Pensioni scuola, Quota 96, classe 52. Francesco Boccia: Governo deve intervenire
Pensioni scuola, classe 52 e quota 96, ennesimo nulla di fatto. Intanto è nuovamente scontro tra l’onorevole Francesco Boccia, presidente della Commissione Bilancio ed il ministro Stefania Giannini. La Giannini viene accusata di non dar troppo peso alla vicenda dei ,Quota 96 della Scuola e del loro pensionamento.
Intanto il tavolo tecnico riunitosi nei giorni scorsi insiste a dire che mancano le risorse economiche per poter mandare in pensione i lavoratori della scuola fermati dalla riforma Fornero.
Intanto il ministro Poletti ha confermato che il caso pensioni Quota 96 Scuola verrà risolto. Ma quando?
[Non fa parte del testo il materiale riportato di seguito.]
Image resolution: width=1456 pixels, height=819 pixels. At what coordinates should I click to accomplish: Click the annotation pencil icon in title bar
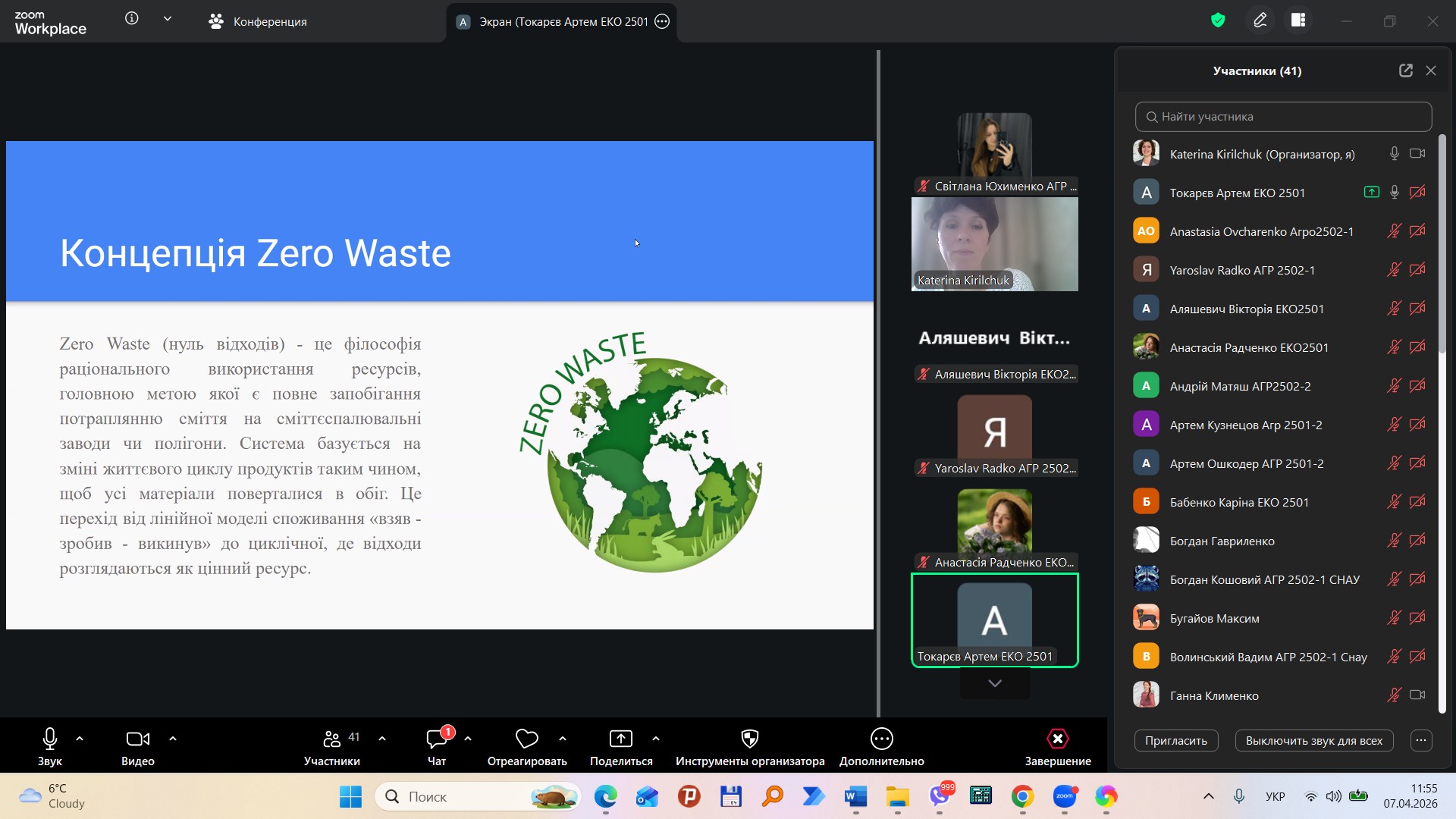(x=1260, y=20)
Riusciranno i docenti e gli Ata a non essere più tra banchi e cattedre il primo di settembre 2014? Intanto il presidente della Commissione Bilancio Boccia da poco ha asserito : ‘Lo abbiamo ripetuto più volte, l’errore sugli insegnanti ‘Quota 96’ commesso dalla riforma Fornero, va sanato. In commissione Bilancio abbiamo votato all’unanimità la risoluzione Saltamartini che impegna il governo a porvi rimedio. E abbiamo anche inserito la questione nel DEF votato nelle scorse settimane. Noi in Parlamento saremo conseguenti con queste scelte. Sono sicuro che il governo Renzi saprà al più presto dare delle risposte a questi 4.000 insegnanti, consentendo loro di far valere un diritto acquisito negli anni, e permettere ad altrettanti 4.000 giovani di entrare nel mondo della scuola. Mi stupisce, invece, il silenzio assordante del ministro dell’Istruzione Giannini su tutta la vicenda’.